In our study, the incidence was more than two times higher in abdominally obese older adults for the activities of both dressing and toileting. Guallar-Castillón et al.( 47 ) also found that the highest quintile of WC was associated with bathing or dressing difficulties in women, but not in men. So, it is plausible to understand that dressing could be affected by a ‘physical barrier’ such as a higher WC to cope with all those skills. The same explanation can be hypothesized for toileting in our study: the physical barrier can impact skills that can be necessary to perform this activity without help, such as flexibility, strength and mobility, and balance.
Our results should be interpreted taking some points into consideration. Disability was measured using self-reported information; nevertheless, methodological studies have demonstrated that self-reported data on functional disability have adequate validity and are consistent with medical diagnoses and/or physical tests( 73 ). Another limitation is the high proportion of losses, which may influence our results.

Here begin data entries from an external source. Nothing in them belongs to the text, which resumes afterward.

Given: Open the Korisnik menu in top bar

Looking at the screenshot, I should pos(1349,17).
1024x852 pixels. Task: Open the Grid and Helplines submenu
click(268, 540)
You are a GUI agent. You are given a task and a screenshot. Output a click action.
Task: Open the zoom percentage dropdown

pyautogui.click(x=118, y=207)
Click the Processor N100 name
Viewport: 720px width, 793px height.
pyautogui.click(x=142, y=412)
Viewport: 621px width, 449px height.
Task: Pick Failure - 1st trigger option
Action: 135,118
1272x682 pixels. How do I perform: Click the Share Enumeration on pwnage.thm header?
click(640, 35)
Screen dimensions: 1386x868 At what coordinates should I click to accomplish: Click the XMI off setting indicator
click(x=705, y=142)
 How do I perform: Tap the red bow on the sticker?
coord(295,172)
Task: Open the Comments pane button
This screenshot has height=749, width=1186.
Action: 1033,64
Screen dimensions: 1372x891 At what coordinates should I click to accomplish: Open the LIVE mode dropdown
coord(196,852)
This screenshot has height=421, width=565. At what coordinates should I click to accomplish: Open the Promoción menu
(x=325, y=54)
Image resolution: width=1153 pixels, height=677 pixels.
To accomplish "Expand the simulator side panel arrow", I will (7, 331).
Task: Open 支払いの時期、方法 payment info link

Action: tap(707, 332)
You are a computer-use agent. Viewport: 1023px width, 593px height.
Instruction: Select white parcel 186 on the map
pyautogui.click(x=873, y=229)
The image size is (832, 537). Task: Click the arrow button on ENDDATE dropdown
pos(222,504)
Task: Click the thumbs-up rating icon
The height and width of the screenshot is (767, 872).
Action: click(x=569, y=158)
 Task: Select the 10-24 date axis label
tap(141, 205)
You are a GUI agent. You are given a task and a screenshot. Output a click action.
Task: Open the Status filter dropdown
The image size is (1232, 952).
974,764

The study also has some strong points. First, it was conducted in a large representative sample of community-living older adults in the biggest city in Brazil. Second, it is a prospective cohort that analysed only independent older adults at baseline, so it shows a possible role of abdominal obesity in the disability pathway. To our knowledge, the present study is the first one in Brazil with a large representative sample and with longitudinal follow-up.
Conclusion
Our study shows that abdominal obesity is a risk factor for disability in older adults, independently from BMI, and we consider that WC is a simple, cost-effective and easily interpreted measurement, and therefore can be used in several settings, from hospitals to primary care facilities, to identify individuals with higher risk of disability. Thus, abdominal obesity should be a target for intervention to avoid or postpone disability, cardiovascular events and mortality.
Acknowledgements
Financial support: This work was supported by São Paulo Research Foundation (Fundação de Amparo à Pesquisa do Estado de São Paulo, FAPESP) (grant number 2009/53778-3). FAPESP had no role in the design, analysis or writing of this article. Conflict of interest: None. Authorship: L.P.C. was responsible for study design and formulated the research question. Y.A.O.D. and M.L.L. were responsible for data collection and are Principal Investigators of the main study. The statistical analyses, results and discussion were performed by L.P.C. and T.S.A. All authors participated in the drafting of the manuscript and approved its final version. Ethics of human subject participation: This study was conducted according to the guidelines laid down in the Declaration of Helsinki and all procedures involving human subjects/patients were approved by the Research Ethics Committee at the University of São Paulo. Written informed consent was obtained from all subjects/patients.